Experts are cautiously optimistic that China's plans for further financial reforms would be sufficient to help its currency renminbi (RMB) meet the International Monetary Fund's (IMF) criteria for joining its benchmark currency basket later this year.
"I don't think China is going to do anything radically this year, especially after the stock market correction. But I think China's own plans for reforms are probably sufficient to include the RMB in SDR (special drawing rights) this year," David Dollar, senior fellow with the Brookings Institution and former official of the World Bank and the U.S. Treasury Department, told Xinhua in an interview.
Last week, IMF Managing Director Christine Lagarde also expressed confidence in China's financial reforms, saying the recent market turmoil in China wouldn't derail the IMF's discussion on whether to include the RMB in its SDR basket.
"We are very comforted by that determination (of Chinese authorities) to deliver on the reforms, which will be conducive, one day, when the times come, once all the signals are checked positively, to the renminbi being included in the special drawing rights basket," she said.
Earlier this year, Lagarde said the RMB's inclusion in the SDR basket was not "a matter of if, but when", and the IMF would work on this with Chinese authorities.
As part of the review process, the Executive Directors of the IMF held an informal meeting last week to discuss a staff report that laid out the initial considerations for reviewing the RMB's SDR qualifications.

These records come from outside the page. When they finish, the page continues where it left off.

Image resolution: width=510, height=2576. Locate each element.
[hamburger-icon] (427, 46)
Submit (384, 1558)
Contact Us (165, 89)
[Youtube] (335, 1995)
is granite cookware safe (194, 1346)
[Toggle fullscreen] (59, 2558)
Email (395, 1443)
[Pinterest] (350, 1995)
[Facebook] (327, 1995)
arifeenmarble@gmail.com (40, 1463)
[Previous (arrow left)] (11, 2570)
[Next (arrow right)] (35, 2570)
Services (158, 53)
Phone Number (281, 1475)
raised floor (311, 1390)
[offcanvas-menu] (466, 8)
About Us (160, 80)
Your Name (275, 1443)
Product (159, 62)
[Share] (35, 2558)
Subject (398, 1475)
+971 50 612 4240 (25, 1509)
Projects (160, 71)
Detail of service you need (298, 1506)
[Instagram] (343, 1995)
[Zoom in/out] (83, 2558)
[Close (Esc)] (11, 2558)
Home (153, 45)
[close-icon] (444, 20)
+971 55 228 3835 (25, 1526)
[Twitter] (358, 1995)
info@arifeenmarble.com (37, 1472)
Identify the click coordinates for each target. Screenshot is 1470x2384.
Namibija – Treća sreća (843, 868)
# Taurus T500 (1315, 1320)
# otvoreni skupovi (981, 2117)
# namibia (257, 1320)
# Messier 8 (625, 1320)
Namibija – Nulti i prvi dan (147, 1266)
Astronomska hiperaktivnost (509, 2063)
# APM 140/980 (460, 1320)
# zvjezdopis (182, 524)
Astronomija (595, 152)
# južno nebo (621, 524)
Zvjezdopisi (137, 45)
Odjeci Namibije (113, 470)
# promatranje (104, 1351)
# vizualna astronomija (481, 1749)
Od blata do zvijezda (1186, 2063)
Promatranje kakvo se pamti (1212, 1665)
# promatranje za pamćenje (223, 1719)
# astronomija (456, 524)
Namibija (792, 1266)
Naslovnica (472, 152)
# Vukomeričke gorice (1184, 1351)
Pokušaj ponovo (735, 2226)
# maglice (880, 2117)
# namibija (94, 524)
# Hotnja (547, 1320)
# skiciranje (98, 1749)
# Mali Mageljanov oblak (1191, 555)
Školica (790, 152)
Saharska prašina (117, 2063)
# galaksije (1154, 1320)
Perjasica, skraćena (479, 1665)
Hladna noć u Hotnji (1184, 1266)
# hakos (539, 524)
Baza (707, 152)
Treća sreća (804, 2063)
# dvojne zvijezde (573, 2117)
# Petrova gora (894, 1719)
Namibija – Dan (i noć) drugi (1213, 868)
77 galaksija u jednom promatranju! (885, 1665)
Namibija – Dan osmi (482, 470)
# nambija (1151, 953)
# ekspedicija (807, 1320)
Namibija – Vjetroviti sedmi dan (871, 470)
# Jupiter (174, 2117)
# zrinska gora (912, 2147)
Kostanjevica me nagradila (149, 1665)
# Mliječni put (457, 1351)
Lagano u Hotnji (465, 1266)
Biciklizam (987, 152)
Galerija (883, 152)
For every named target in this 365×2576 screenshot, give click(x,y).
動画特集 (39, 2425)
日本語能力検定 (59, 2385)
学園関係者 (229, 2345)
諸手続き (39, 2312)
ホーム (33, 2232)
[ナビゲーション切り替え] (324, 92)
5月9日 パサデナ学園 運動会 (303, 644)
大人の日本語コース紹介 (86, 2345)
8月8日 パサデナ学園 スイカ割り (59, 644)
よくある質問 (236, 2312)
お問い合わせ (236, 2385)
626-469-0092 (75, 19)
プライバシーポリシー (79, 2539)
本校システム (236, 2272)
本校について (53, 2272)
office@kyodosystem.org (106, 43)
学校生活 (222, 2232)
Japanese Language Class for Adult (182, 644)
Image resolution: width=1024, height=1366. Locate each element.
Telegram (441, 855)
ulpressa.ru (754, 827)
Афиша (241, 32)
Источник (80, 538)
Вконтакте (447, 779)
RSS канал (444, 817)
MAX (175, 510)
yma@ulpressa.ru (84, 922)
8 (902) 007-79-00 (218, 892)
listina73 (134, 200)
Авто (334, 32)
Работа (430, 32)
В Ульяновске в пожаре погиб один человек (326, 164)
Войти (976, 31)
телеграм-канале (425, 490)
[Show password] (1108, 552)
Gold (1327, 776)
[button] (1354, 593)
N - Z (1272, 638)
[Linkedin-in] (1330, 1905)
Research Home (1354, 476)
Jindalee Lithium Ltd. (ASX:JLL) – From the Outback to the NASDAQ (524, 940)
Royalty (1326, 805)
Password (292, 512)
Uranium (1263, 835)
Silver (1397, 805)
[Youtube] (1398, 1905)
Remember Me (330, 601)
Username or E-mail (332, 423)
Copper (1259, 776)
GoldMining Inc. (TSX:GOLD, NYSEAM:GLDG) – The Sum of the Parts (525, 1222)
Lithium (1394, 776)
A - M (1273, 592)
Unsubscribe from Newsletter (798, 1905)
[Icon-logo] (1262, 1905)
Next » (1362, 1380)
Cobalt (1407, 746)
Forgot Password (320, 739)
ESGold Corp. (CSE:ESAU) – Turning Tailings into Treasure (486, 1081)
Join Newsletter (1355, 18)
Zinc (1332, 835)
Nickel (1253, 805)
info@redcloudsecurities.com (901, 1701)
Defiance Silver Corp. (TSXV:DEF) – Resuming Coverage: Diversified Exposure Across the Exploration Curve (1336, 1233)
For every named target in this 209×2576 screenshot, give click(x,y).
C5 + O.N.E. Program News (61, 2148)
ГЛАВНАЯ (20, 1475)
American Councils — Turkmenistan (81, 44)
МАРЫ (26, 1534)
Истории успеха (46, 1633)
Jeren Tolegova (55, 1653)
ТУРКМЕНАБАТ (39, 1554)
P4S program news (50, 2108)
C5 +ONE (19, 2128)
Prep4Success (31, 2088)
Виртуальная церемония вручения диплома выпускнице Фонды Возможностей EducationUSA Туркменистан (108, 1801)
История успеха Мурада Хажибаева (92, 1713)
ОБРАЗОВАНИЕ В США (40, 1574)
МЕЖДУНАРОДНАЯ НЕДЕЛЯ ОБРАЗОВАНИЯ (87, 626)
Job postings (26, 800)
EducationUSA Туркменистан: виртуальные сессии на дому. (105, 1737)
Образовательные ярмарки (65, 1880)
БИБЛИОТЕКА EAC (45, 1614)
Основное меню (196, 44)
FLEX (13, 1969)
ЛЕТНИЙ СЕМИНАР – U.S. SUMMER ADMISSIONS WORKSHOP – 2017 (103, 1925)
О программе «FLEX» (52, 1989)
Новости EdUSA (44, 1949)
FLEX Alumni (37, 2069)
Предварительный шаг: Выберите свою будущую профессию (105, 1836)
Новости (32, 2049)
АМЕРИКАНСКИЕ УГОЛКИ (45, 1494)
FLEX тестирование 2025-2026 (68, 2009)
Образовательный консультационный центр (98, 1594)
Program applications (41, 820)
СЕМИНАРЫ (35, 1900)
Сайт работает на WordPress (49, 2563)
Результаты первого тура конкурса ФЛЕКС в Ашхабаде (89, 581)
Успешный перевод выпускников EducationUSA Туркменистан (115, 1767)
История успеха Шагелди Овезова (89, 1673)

The report, released Tuesday and paved the way for a final decision on the SDR review later this year, hailed China's progress on the internationalization of the RMB since the last review of the SDR basket in 2010.
"Other currencies have not experienced substantial changes in their relative prominence, underscoring that the rise of the RMB is the most significant development in international currency use since the last review," the report said. "This notion is also supported by other contextual information such as the rising global network of RMB swap lines and the rapid growth in RMB payments from offshore clearing centers to the Mainland."
The international use of the RMB is vital for the IMF to decide whether the RMB is a "freely usable" currency, an important criterion for admission into the SDR. At the last IMF review in 2010, the RMB met the export criterion, but was assessed as not meeting the "freely usable" criterion.